TASK DIRECTIONS. Put the stretch of the listing below, from the line containing "Open the File menu" through the end of the listing, into a numbered list with blank lines left out. Leave the pictures out of your answer.

DATA SUPPLIED.
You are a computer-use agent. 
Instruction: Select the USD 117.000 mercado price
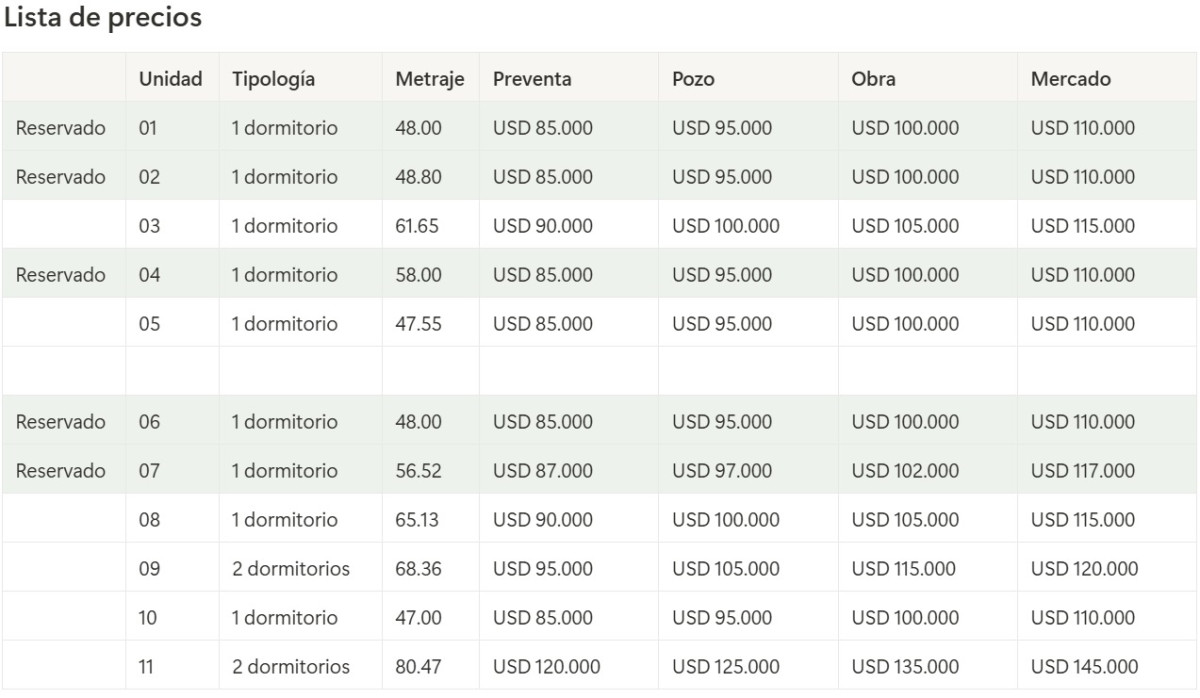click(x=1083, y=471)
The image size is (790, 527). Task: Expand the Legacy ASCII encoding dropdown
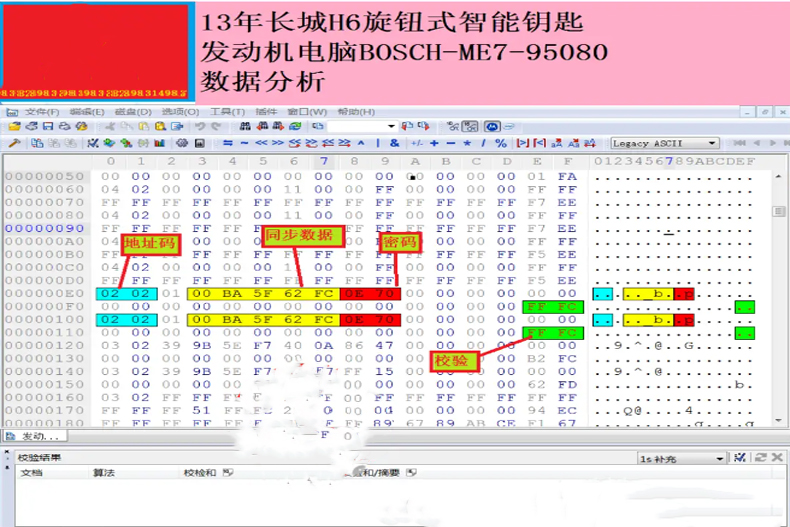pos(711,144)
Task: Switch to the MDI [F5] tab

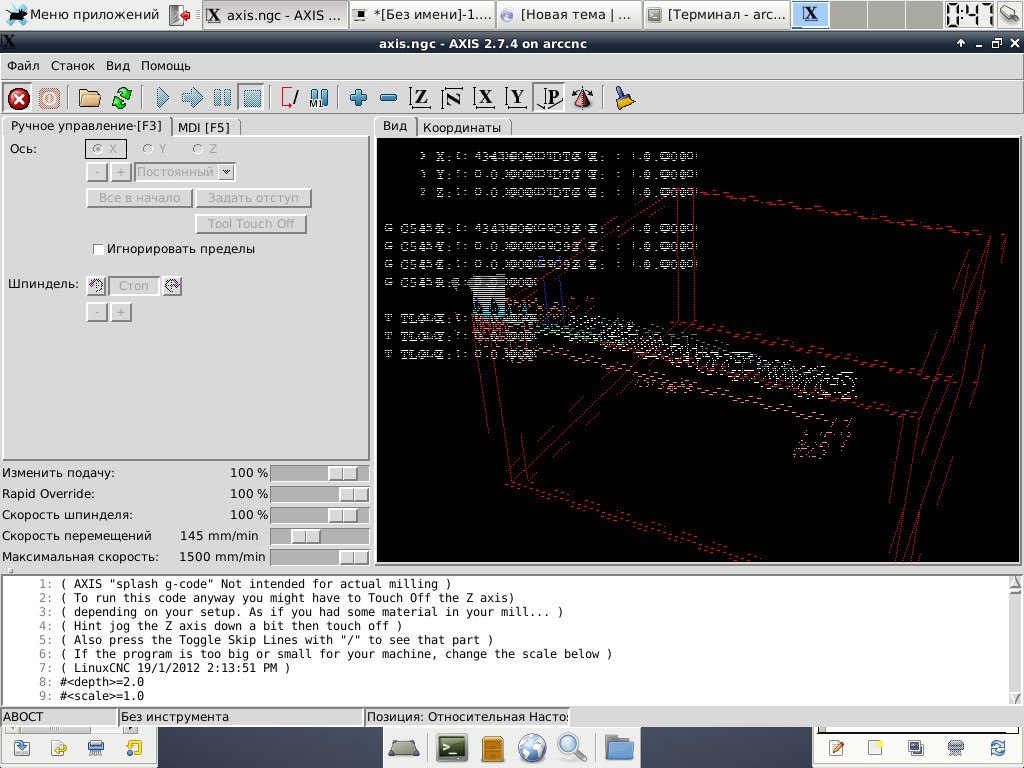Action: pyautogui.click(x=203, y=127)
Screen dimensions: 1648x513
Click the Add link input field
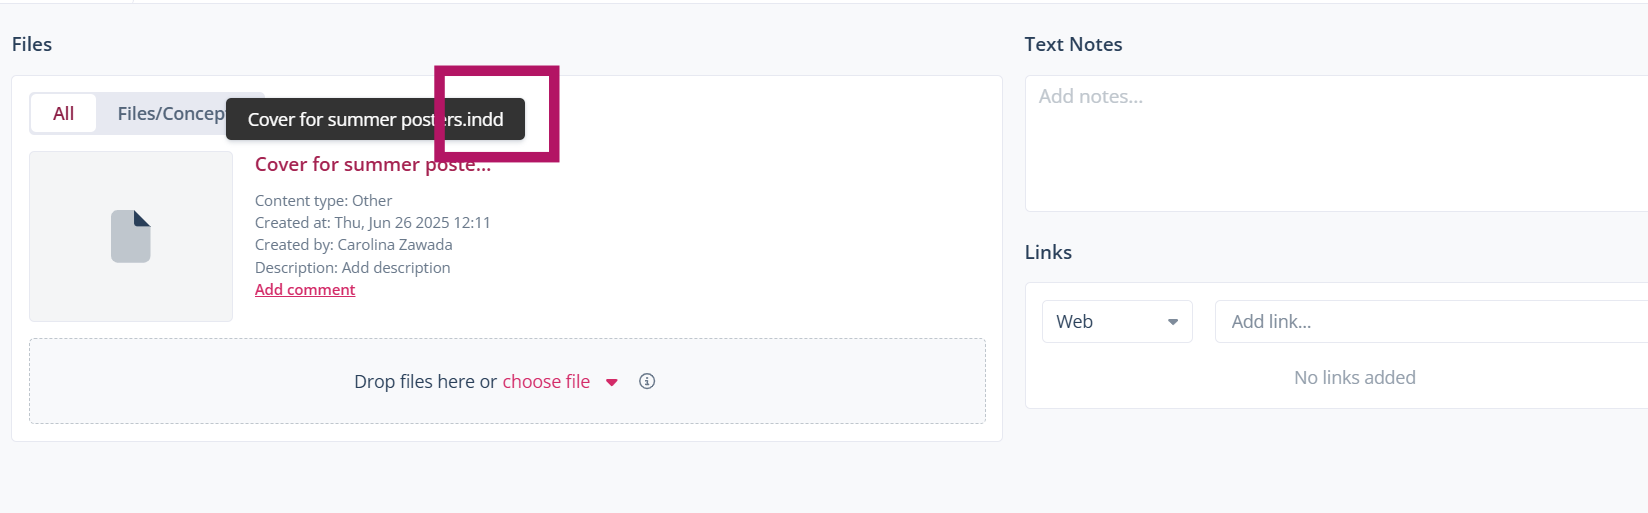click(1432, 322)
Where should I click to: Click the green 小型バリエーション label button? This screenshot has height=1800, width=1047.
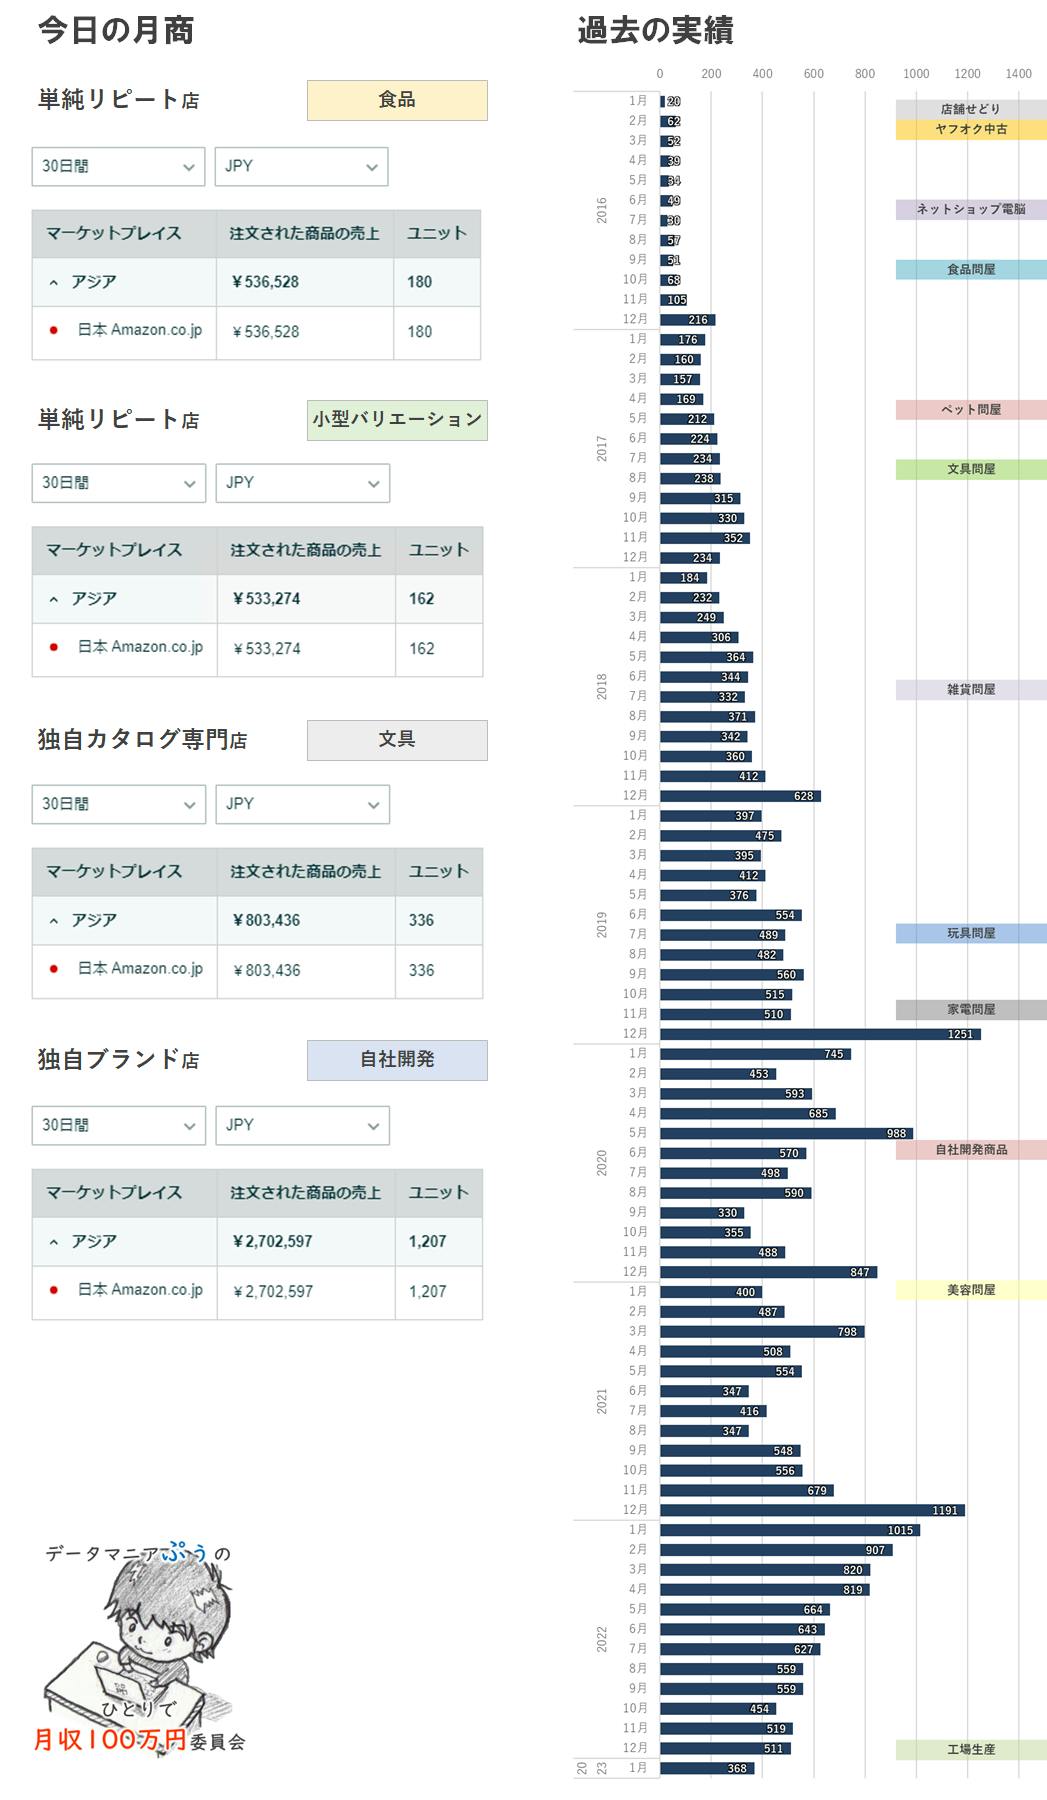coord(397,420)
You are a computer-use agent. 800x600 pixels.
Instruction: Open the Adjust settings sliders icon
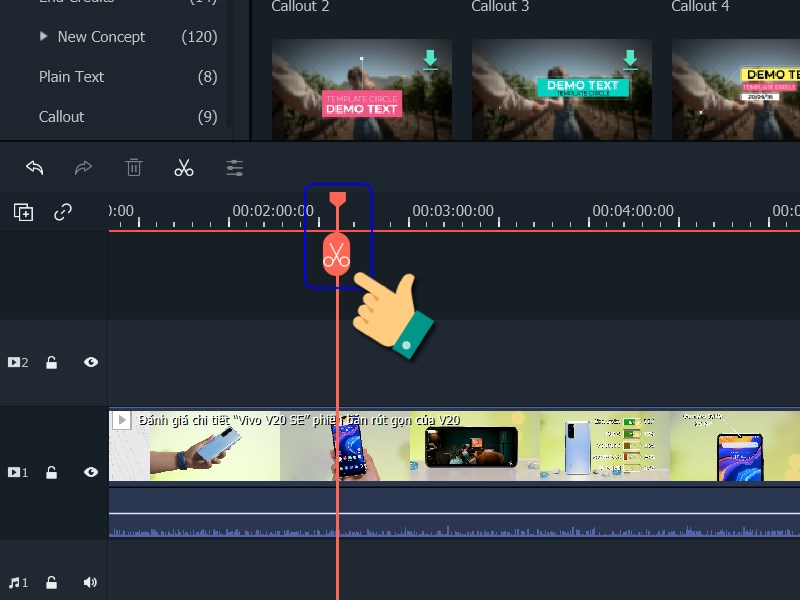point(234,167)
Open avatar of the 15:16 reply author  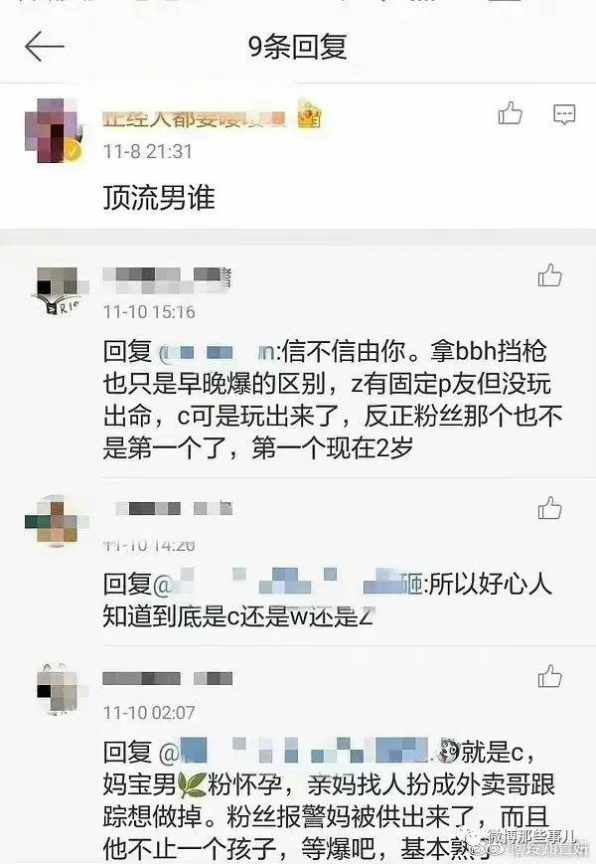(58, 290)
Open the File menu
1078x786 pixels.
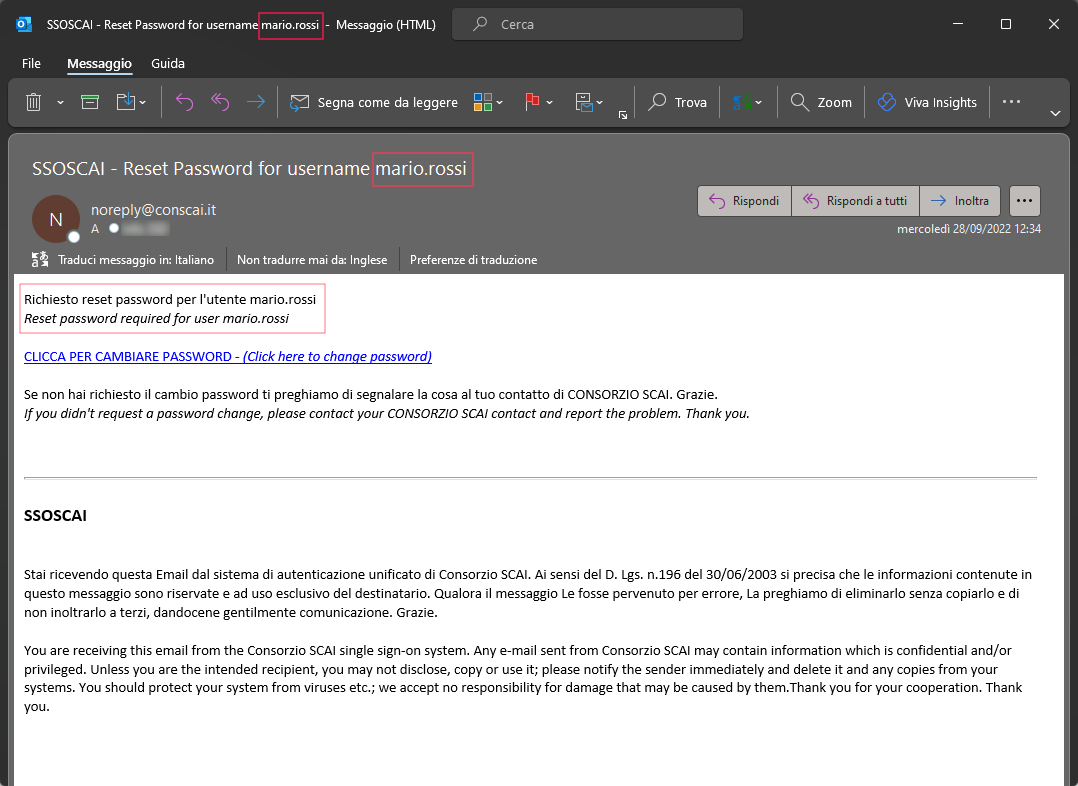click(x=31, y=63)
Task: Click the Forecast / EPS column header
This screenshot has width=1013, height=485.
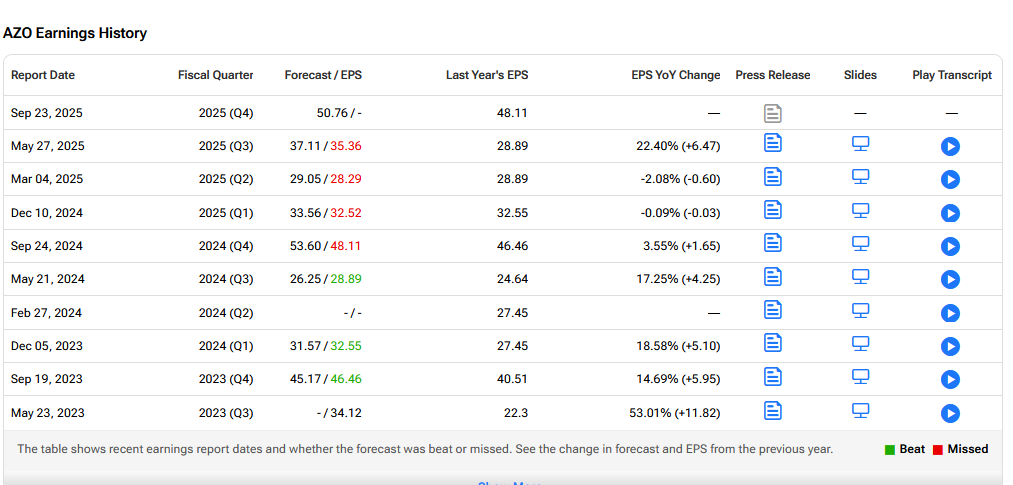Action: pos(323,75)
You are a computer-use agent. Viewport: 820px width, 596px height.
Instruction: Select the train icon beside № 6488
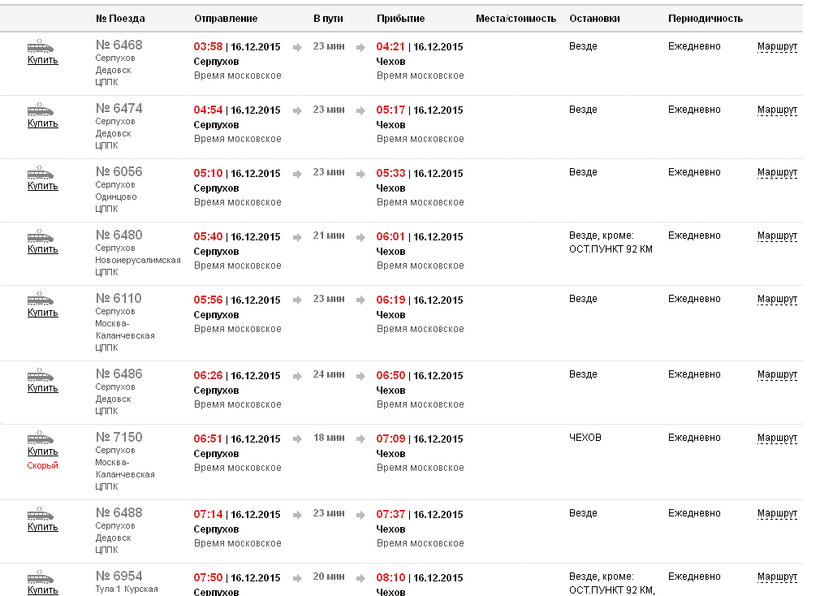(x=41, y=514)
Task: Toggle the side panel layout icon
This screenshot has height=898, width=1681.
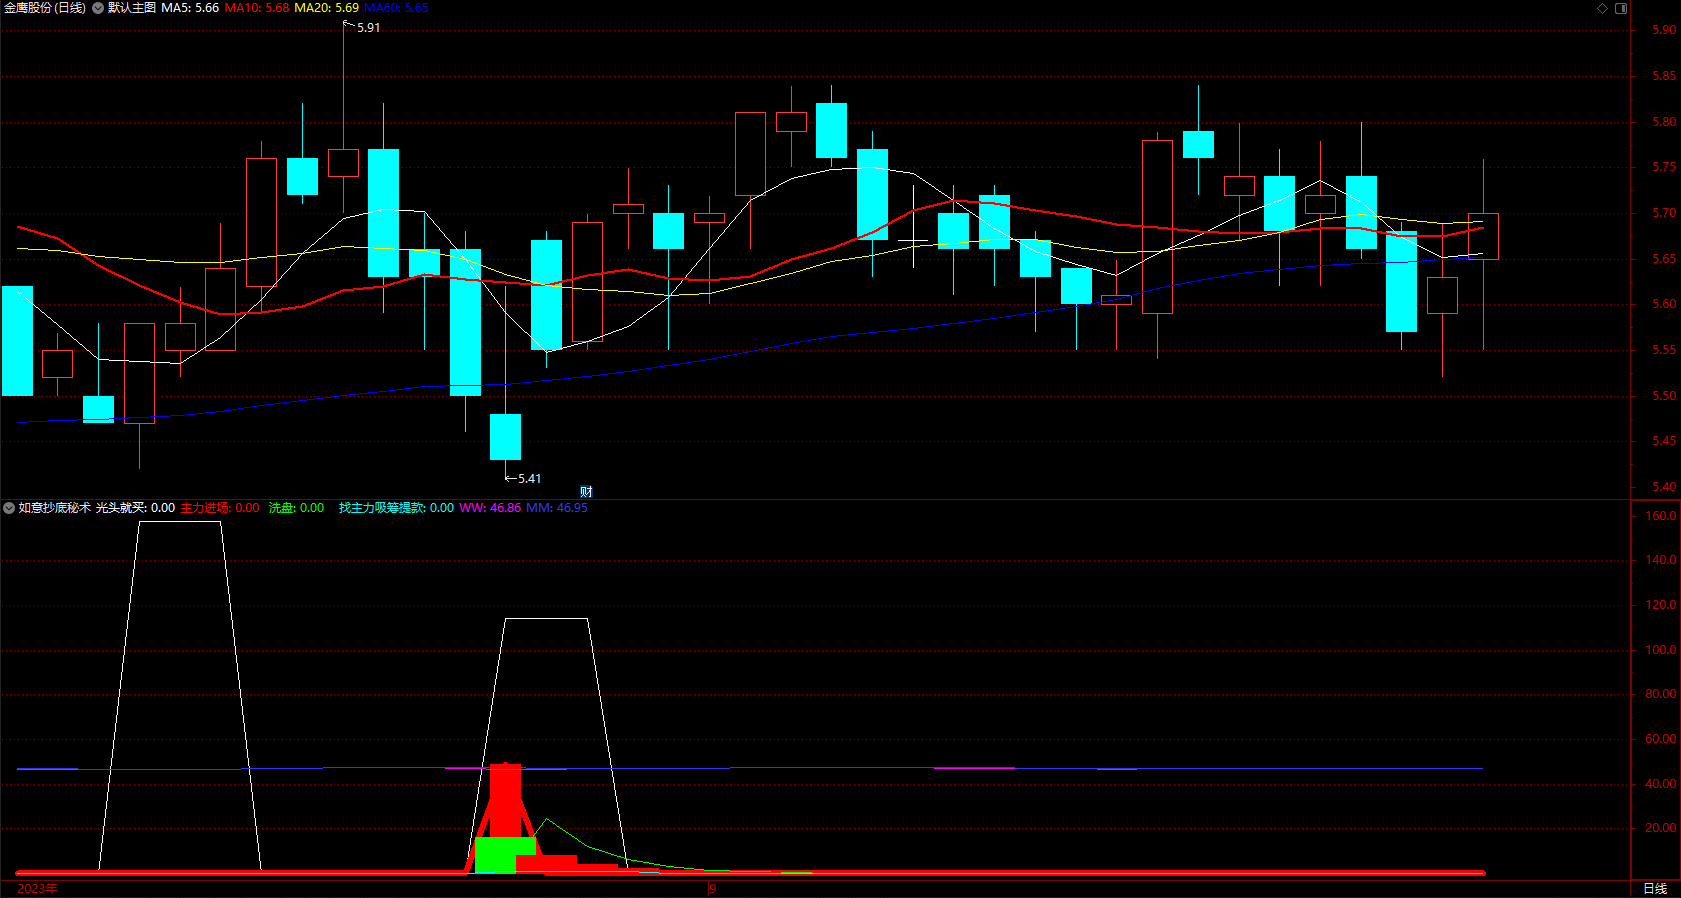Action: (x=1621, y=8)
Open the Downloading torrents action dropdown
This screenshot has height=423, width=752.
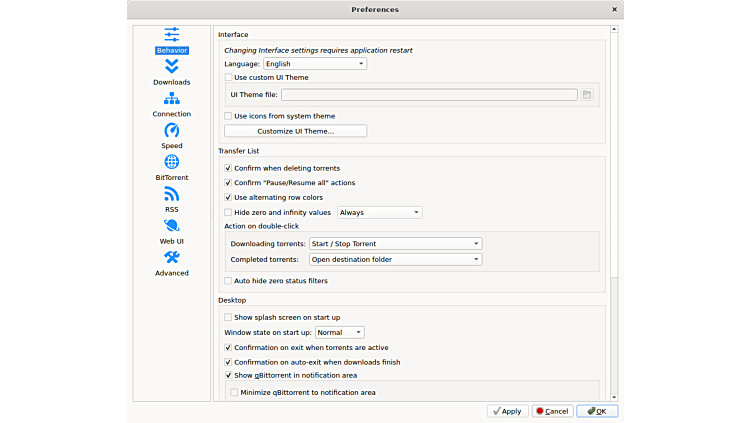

TASK RESPONSE.
1. Open the File menu
2. 1078x786 pixels.
3. click(x=31, y=63)
4. Task: Click the Forecast / EPS column header
5. This screenshot has width=1013, height=485.
6. Action: pos(323,75)
7. You are a computer-use agent. Viewport: 820px width, 596px height.
8. Instruction: Select the train icon beside № 6488
9. (x=41, y=514)
10. Task: Toggle the side panel layout icon
11. This screenshot has height=898, width=1681.
12. Action: (x=1621, y=8)
13. Open the Downloading torrents action dropdown
14. This screenshot has height=423, width=752.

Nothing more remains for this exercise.